La Niña conditions have developed and are expected to continue with an 87% chance of La Niña during the Northern Hemisphere winter 2021-22. Drought continues entrenched across much of the West and Northern Plains, as well as parts of the Midwest. The West Coast and Northern Rockies also saw deterioration over the late summer months.
Conversely, the Southwest has experienced remarkable improvements to drought conditions in the months leading up to the NDJ season due to a robust North American Summer Monsoon. Entering into a climatologically wetter season for much of the West, coupled with the development of La Niña conditions, increases chances for improving drought conditions across the Pacific Northwest and Northern Rockies.
Although high soil moisture is expected to be present at the beginning of the period across portions of the Four Corners Region, a warmer and drier signal predicted across the region due to the development of La Niña increases the chance of drought redevelopment across parts of Arizona and New Mexico.

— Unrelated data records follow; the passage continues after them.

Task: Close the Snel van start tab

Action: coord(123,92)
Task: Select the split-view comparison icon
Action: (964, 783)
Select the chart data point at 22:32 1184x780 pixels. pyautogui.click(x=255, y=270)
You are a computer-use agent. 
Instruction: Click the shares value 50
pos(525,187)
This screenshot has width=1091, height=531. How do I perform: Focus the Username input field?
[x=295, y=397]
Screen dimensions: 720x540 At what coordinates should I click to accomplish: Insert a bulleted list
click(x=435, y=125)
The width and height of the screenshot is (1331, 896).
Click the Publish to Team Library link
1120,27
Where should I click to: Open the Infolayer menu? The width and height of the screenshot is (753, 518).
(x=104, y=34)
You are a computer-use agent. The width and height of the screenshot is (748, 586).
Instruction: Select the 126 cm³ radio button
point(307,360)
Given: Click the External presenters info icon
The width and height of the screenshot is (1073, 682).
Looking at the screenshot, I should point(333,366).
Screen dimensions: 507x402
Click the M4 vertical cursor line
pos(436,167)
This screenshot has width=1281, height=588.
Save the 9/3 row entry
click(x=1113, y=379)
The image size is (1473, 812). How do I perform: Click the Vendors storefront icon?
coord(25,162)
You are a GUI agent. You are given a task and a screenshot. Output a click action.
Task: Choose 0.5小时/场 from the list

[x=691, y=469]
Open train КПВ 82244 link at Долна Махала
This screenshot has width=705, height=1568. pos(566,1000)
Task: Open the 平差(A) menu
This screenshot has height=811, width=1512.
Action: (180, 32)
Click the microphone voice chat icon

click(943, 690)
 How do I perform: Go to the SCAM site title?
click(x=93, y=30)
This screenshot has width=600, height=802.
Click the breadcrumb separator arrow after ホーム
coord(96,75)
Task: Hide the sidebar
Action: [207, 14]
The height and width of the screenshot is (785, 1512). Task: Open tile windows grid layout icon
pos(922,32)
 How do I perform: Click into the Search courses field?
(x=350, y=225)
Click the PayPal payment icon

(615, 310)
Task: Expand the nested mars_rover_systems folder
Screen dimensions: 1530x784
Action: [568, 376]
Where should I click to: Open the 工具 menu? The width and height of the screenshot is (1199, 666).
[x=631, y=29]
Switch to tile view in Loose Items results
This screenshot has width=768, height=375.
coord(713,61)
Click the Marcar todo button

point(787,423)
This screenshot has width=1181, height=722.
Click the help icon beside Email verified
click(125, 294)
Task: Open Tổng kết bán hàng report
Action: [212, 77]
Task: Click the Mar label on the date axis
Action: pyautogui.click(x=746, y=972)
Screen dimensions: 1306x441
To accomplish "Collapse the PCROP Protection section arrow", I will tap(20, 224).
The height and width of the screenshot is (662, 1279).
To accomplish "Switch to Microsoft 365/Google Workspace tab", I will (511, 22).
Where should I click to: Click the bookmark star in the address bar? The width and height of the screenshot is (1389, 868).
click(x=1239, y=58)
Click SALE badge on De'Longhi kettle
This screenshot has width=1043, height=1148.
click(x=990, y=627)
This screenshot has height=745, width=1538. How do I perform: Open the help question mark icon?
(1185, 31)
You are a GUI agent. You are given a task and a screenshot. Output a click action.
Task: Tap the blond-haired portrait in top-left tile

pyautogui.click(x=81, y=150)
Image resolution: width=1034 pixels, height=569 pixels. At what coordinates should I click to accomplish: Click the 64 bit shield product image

The Great Plains and Midwest represent an area of transition with drought persistence likely for western areas and improvement is possible for eastern areas. Farther to the west, given ongoing drought and lack of precipitation signals, drought persistence is favored for the Northern Plains. Farther south, above-normal temperatures and below-normal precipitation favored throughout NDJ increase odds for widespread development across the Central and Southern Plains.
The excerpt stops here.